Work request →
Please write out exactly the lines from the one with "This screenshot has height=764, width=1019." through the end of the data below, both ends included, and omit any pictures.

[Saved entries]
━━━━━━━━━━━━━━━━
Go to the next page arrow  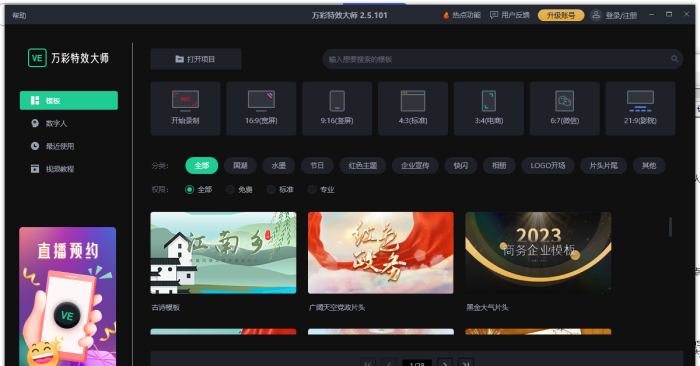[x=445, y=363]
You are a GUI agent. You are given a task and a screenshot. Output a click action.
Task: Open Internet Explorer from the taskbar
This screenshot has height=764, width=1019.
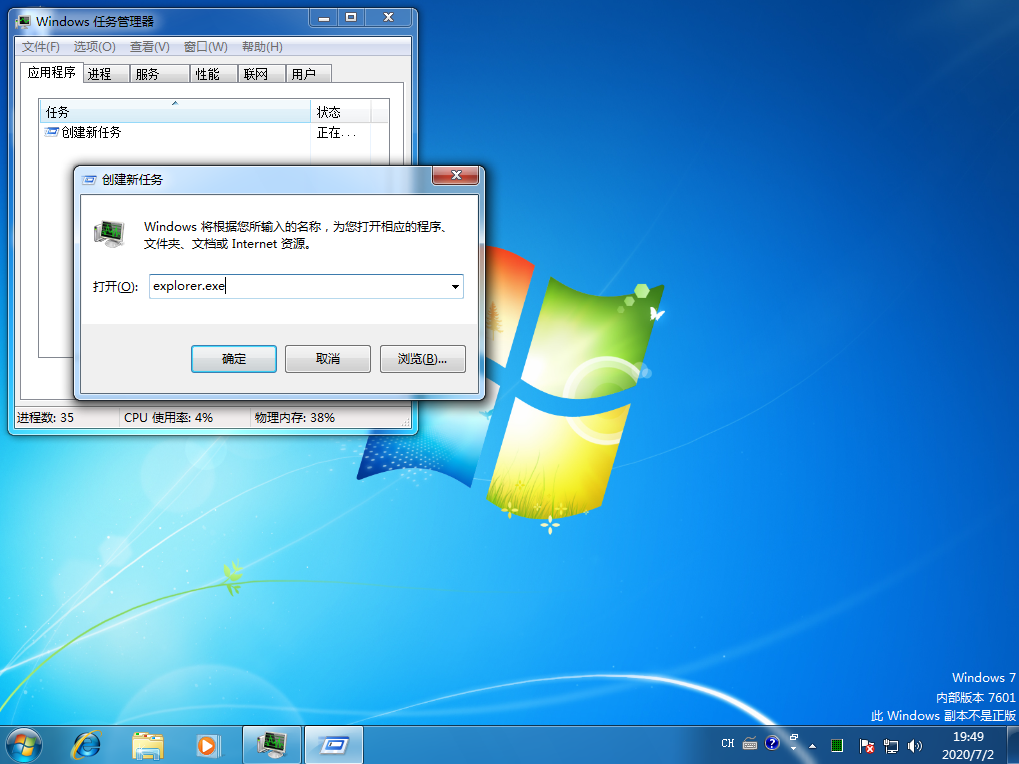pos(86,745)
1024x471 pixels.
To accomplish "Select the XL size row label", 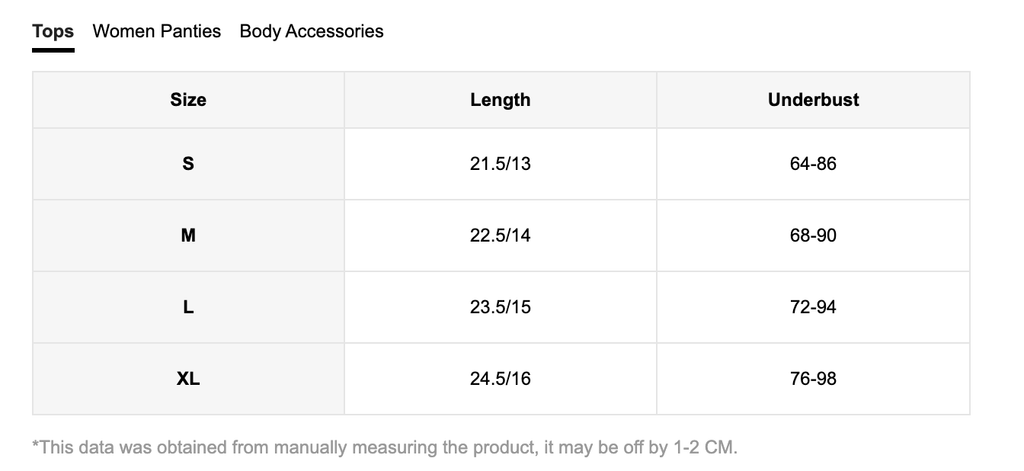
━━━━━━━━━━━━━━━━
Solution to the problem →
This screenshot has height=764, width=1019.
pos(86,745)
1024x471 pixels.
To accomplish "Select the XL size row label", 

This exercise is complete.